(Saved data entries)

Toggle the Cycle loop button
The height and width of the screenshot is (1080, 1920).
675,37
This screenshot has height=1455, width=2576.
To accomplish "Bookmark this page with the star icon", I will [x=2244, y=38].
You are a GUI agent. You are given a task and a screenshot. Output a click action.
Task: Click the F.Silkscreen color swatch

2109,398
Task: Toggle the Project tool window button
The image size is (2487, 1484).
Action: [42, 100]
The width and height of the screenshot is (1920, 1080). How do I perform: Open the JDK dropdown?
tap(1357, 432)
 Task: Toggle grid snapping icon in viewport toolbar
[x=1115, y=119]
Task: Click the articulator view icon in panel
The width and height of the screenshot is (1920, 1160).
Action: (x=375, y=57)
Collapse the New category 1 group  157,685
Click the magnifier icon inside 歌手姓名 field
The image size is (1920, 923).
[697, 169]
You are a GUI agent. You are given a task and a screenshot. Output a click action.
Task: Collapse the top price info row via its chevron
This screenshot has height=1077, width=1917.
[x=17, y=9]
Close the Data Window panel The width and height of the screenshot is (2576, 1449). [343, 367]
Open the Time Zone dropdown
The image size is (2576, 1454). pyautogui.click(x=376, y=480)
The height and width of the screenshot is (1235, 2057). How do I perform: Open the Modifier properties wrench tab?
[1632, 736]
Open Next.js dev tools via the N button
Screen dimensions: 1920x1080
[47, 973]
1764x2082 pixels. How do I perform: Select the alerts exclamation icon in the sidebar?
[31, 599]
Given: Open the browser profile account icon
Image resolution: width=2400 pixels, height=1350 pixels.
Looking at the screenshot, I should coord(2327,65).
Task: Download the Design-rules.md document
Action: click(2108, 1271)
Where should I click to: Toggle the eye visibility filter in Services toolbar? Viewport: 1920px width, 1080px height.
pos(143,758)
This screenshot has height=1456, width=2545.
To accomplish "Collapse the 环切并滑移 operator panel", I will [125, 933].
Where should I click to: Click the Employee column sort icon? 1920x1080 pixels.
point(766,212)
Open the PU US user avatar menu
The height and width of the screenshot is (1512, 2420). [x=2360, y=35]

__What you need to do__: The lines to copy are those in the records above containing the word "accomplish".

__Exercise output__:
To accomplish "Bookmark this page with the star icon", I will [x=2244, y=38].
To accomplish "Collapse the 环切并滑移 operator panel", I will [125, 933].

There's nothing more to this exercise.